#### EXERCISE REQUIREMENTS:
Taking the data below, please print only the lines from the line holding "Given: Open browser favorites star icon" to the line holding "Viewport: 896px width, 1344px height.", inclusive, with pictures omitted.

[Stored data entries]

────────────────────────────────────────

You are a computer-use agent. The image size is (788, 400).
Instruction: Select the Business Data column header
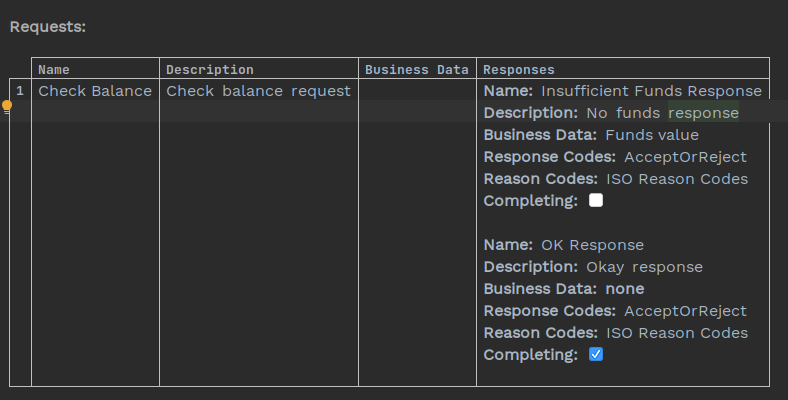tap(416, 70)
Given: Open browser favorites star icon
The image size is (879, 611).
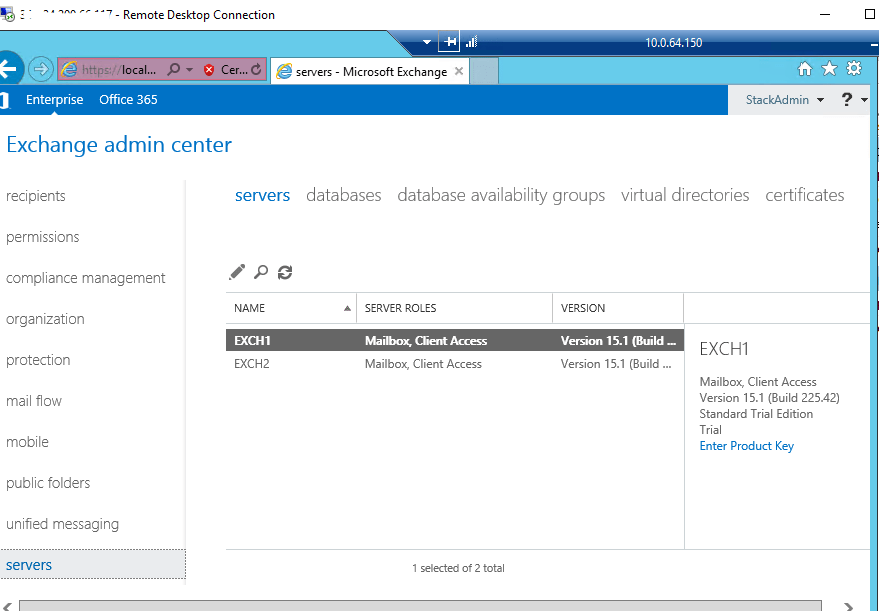Looking at the screenshot, I should (829, 69).
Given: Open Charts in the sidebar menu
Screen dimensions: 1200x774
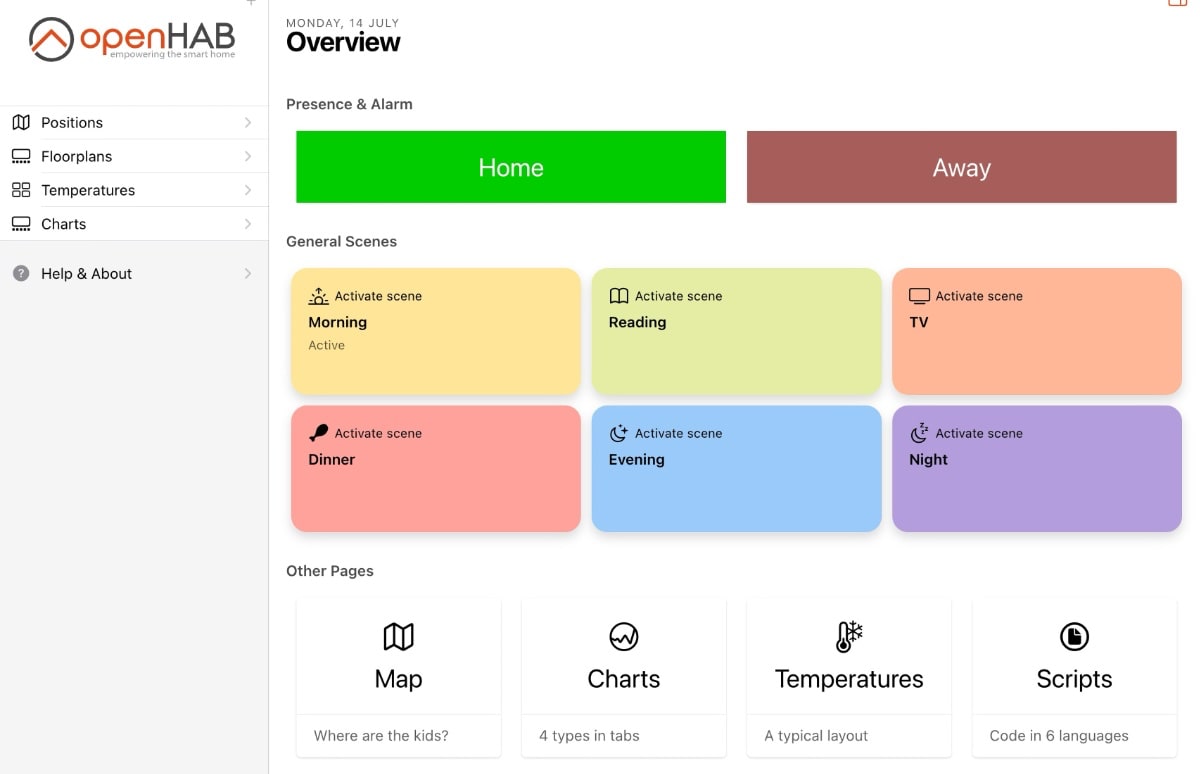Looking at the screenshot, I should point(64,224).
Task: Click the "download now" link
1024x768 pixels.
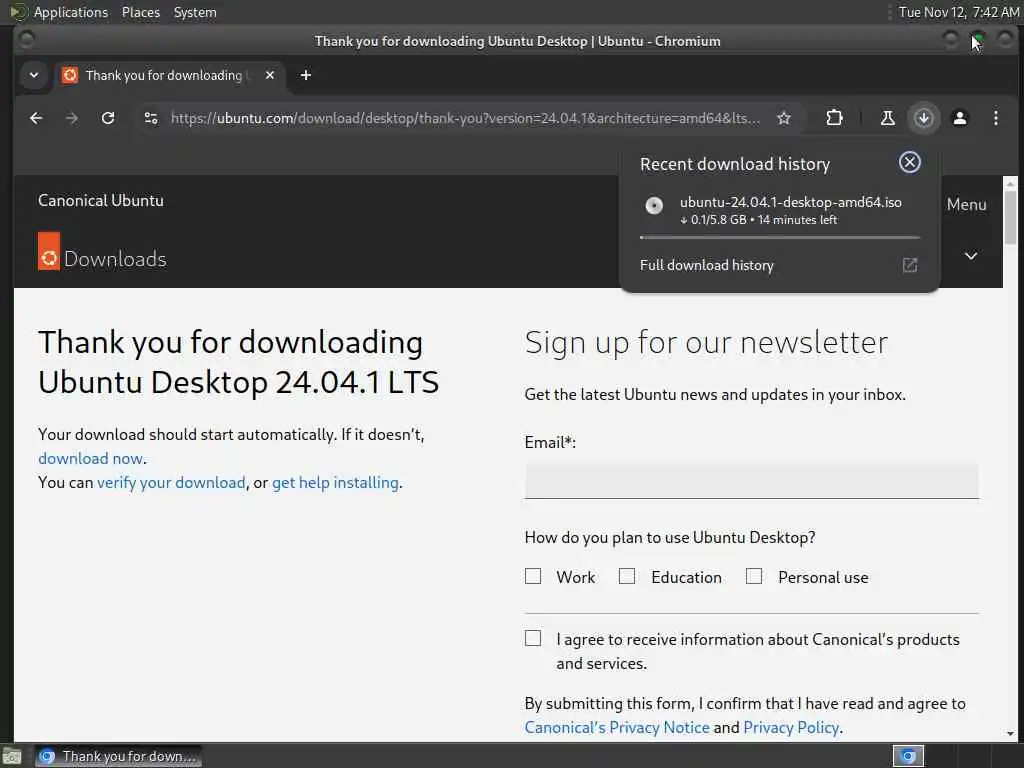Action: [x=90, y=458]
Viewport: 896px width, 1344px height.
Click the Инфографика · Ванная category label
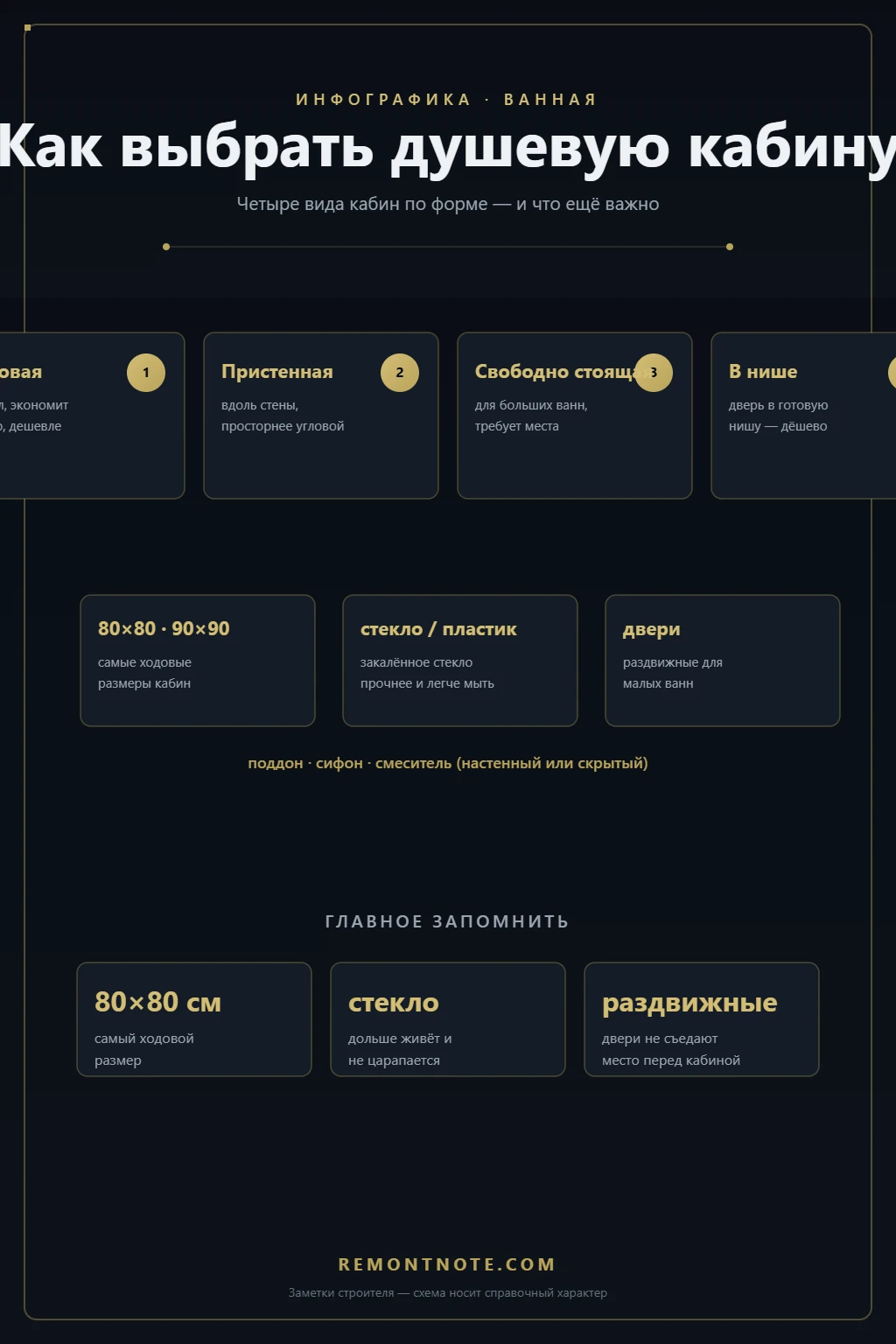point(448,100)

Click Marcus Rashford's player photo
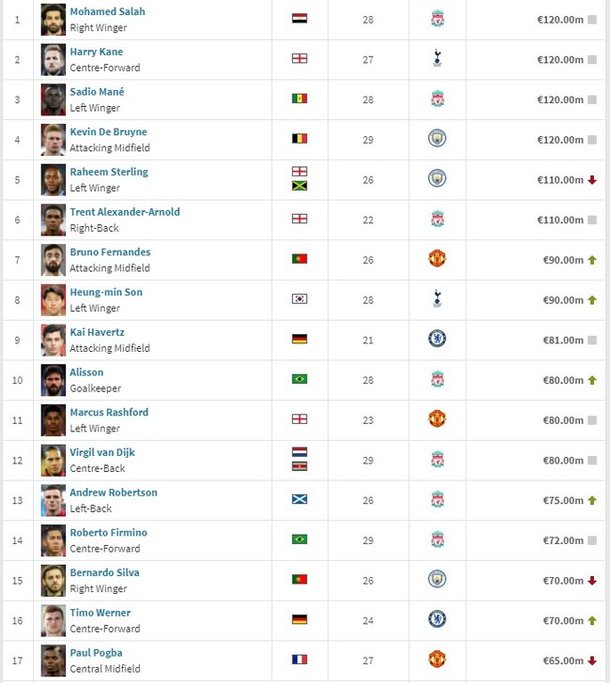tap(53, 421)
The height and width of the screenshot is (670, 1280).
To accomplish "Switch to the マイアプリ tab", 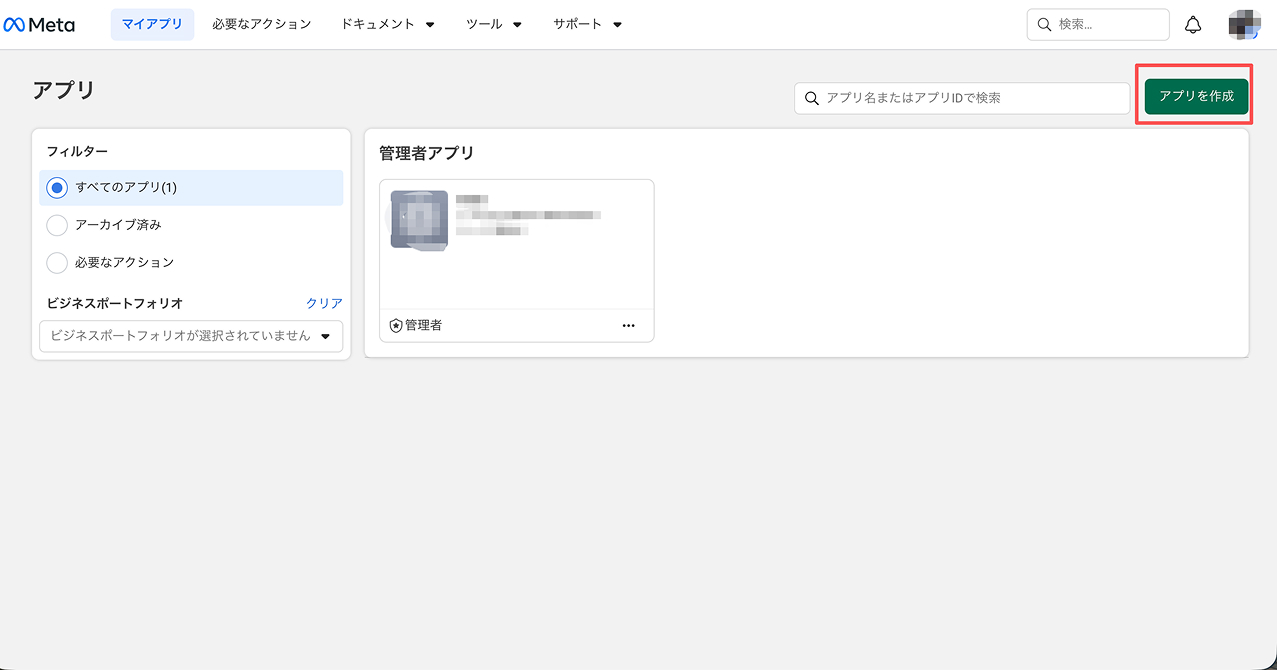I will (x=152, y=24).

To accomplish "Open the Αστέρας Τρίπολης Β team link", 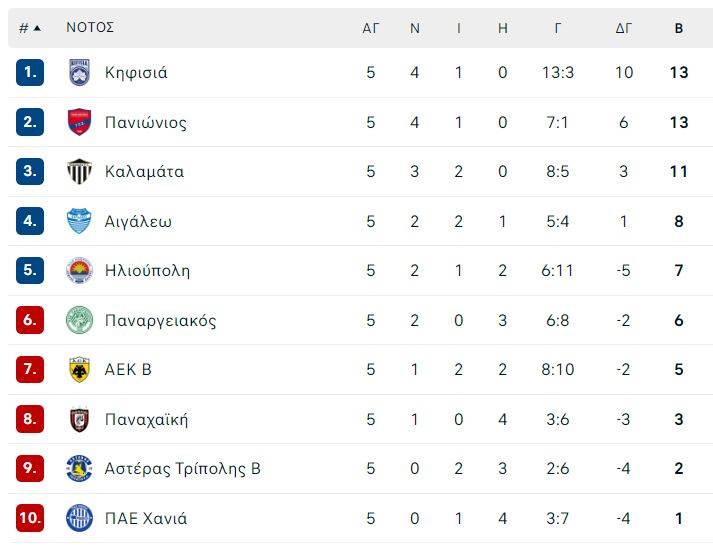I will click(x=183, y=468).
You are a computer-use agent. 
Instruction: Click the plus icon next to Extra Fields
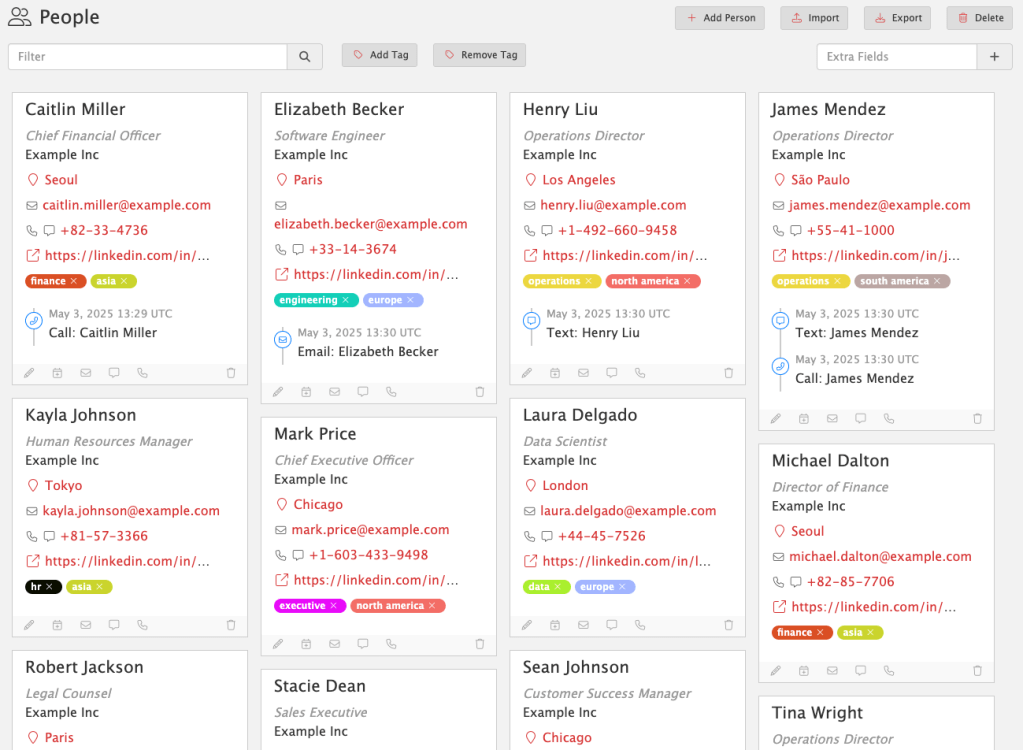994,57
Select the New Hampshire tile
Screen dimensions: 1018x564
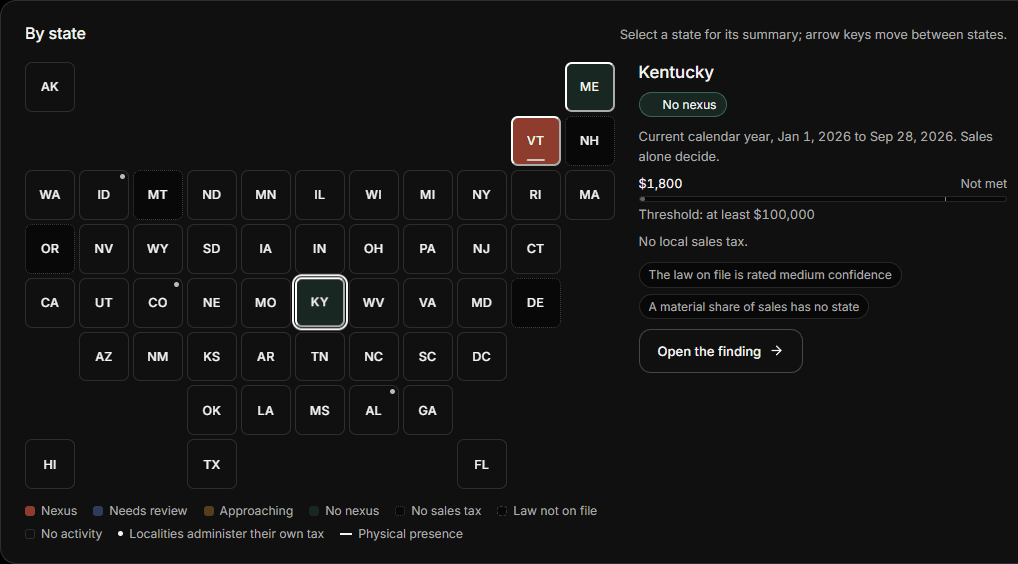590,141
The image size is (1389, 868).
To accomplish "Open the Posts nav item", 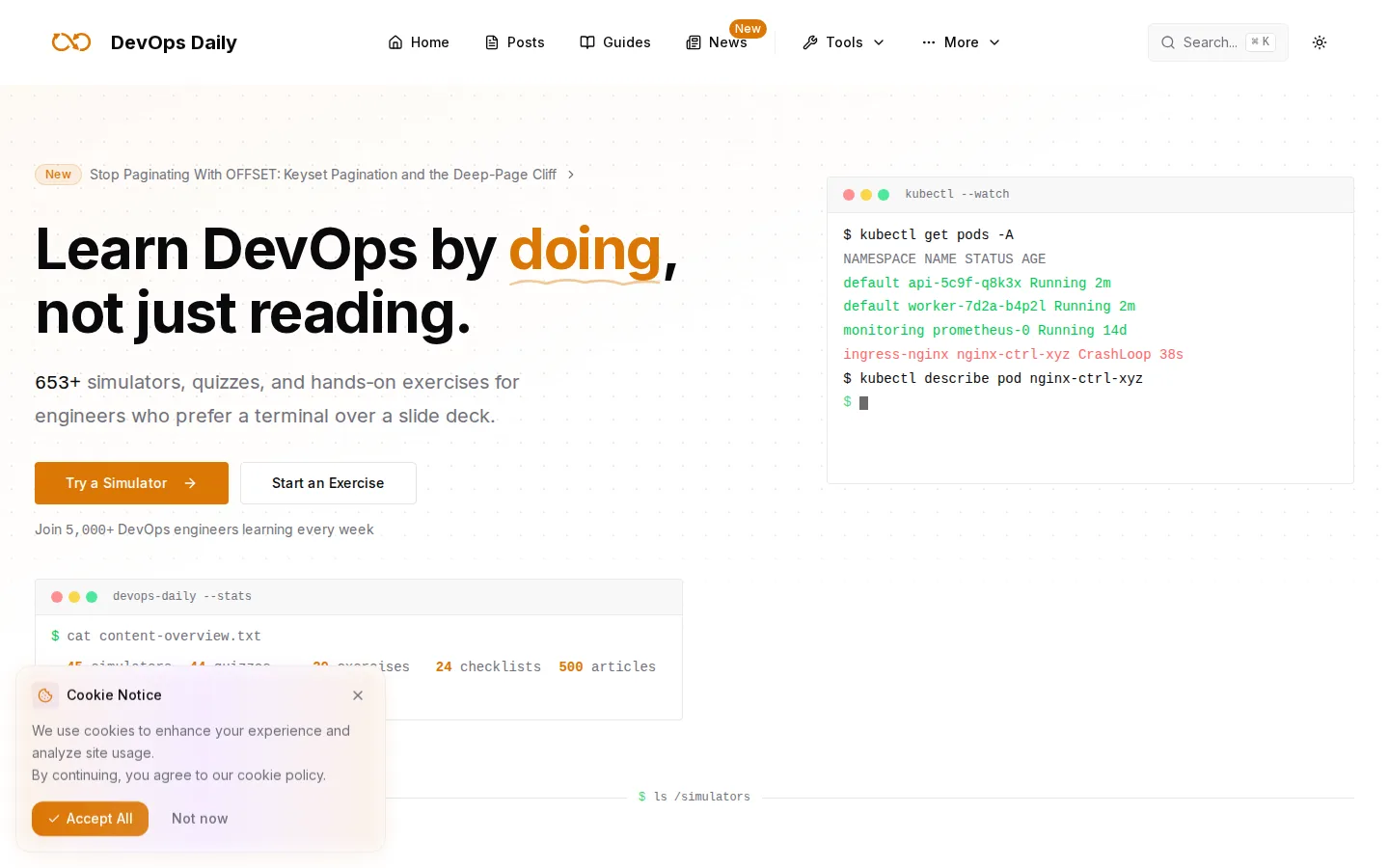I will click(x=515, y=42).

────────────────────────────────────────

#### SOLUTION:
Given: Open browser favorites star icon
The image size is (879, 611).
Looking at the screenshot, I should (829, 69).
Given: Open Charts in the sidebar menu
Screen dimensions: 1200x774
Looking at the screenshot, I should point(64,224).
Task: Click the "download now" link
1024x768 pixels.
Action: [x=90, y=458]
Viewport: 896px width, 1344px height.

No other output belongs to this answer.